Depois de ter cessado funções como ministra das Finanças, Maria Luís Albuquerque foi contratada, em 2016, para o cargo de administradora não executiva da Arrow Global, empresa financeira britânica que se dedica à gestão e recuperação de dívidas e que teria comprado em 2014 carteiras de crédito ao Banif, banco que Maria Luís acompanhara enquanto ministra.
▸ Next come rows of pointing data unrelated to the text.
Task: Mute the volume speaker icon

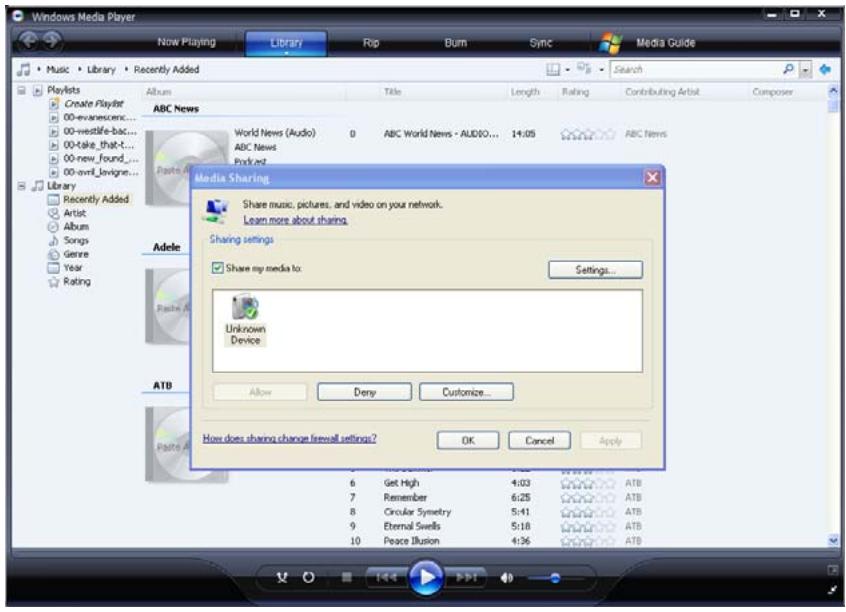Action: tap(508, 578)
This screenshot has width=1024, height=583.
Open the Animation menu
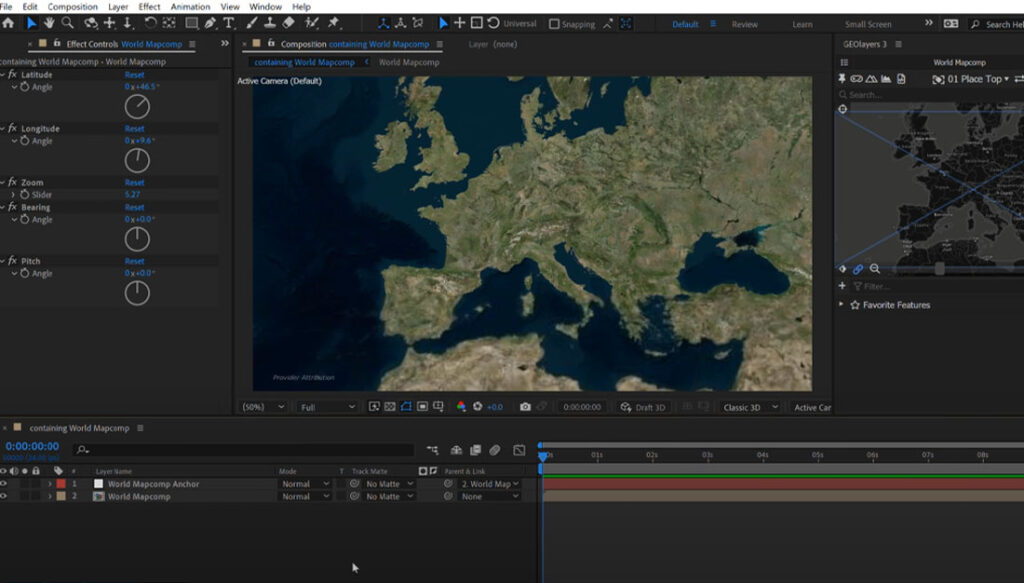190,7
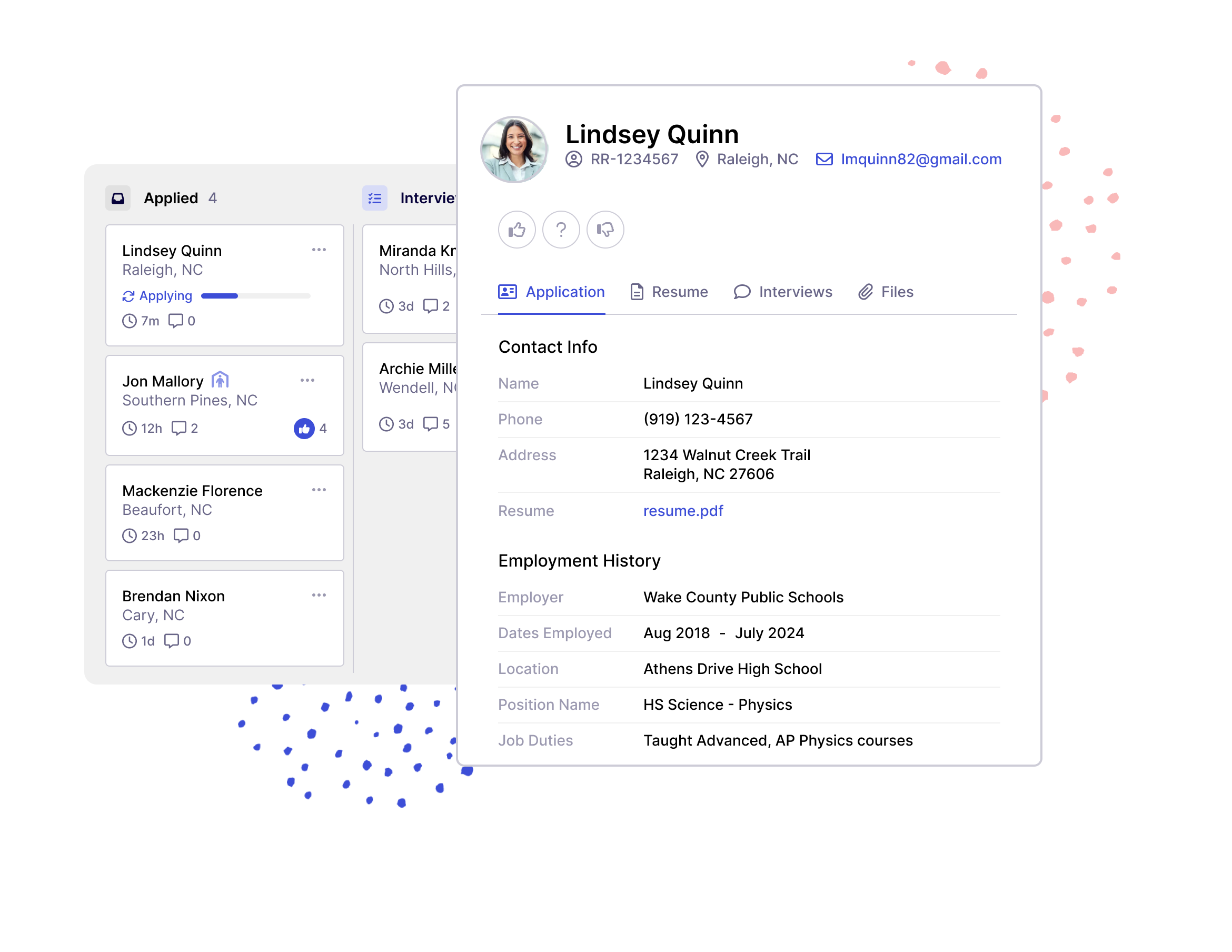Click the thumbs down rating button
This screenshot has width=1232, height=952.
[605, 230]
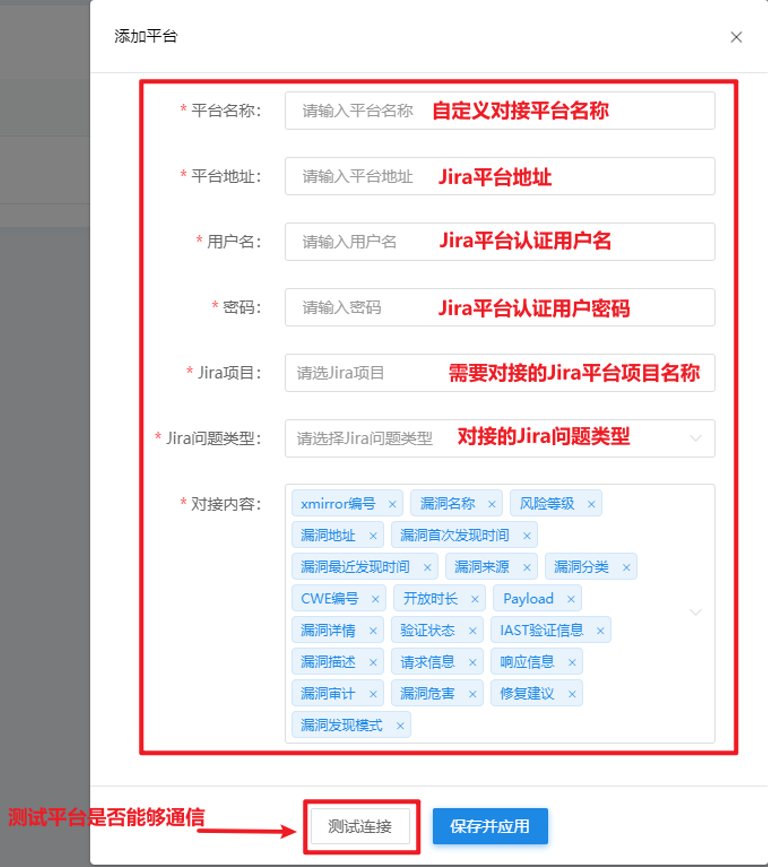Remove the 漏洞发现模式 tag

coord(400,725)

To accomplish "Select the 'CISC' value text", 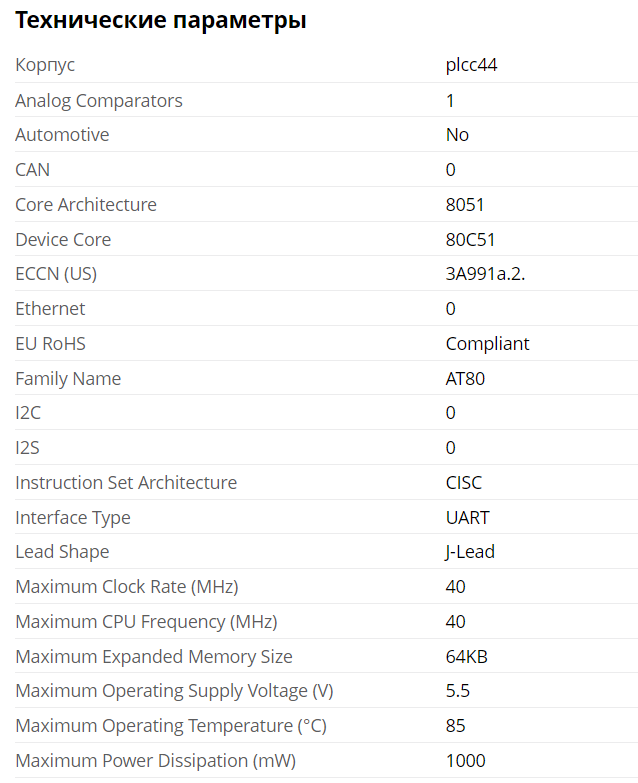I will pyautogui.click(x=463, y=483).
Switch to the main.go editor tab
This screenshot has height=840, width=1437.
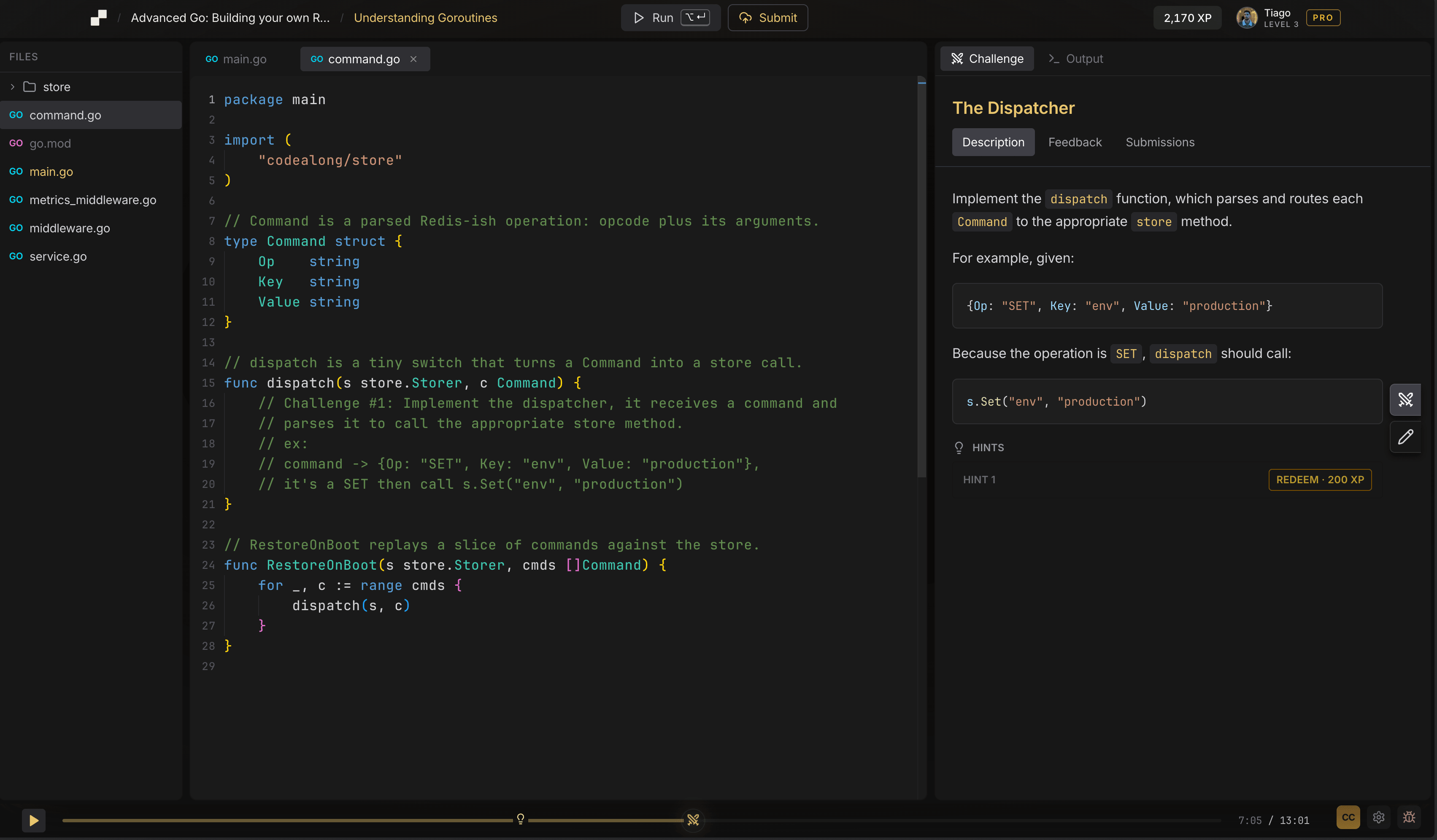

Na altura era deputada do PSD mas ainda assim foram várias as críticas vindas da esquerda e da direita, alegando “incompatibilidade”. No entanto, a economista permaneceu no cargo até 2021.

O seu percurso governativo conta ainda com outros percalços: as privatizações dos CTT e da REN. E a venda do BPN, considerado um buraco gigantesco nas contas públicas e cujo o processo de venda levantou várias dúvidas depois de terem sido tornadas públicas alegações de que o Governo teria dado ordens para alterar as contas de 2012, omitindo prejuízos. E ainda as ameaças do marido António Albuquerque, ex-jornalista e antigo editor do Diário Económico, contra Filipe Alves, jornalista da mesma publicação.

Desde 2022 que Maria Luís Albuquerque trabalha a partir da Alemanha, fazendo parte do conselho de supervisão de bancos do Morgan Stanley. Até Bruxelas, a viagem será menos de duas horas e será na capital belga que o seu destino será decidido. Até outubro, os eurodeputados terão tempo para estudar o passado de Maria Luís Albuquerque e avaliar se esta detém as qualidades e competências necessárias para integrar o próximo elenco governativo em Bruxelas.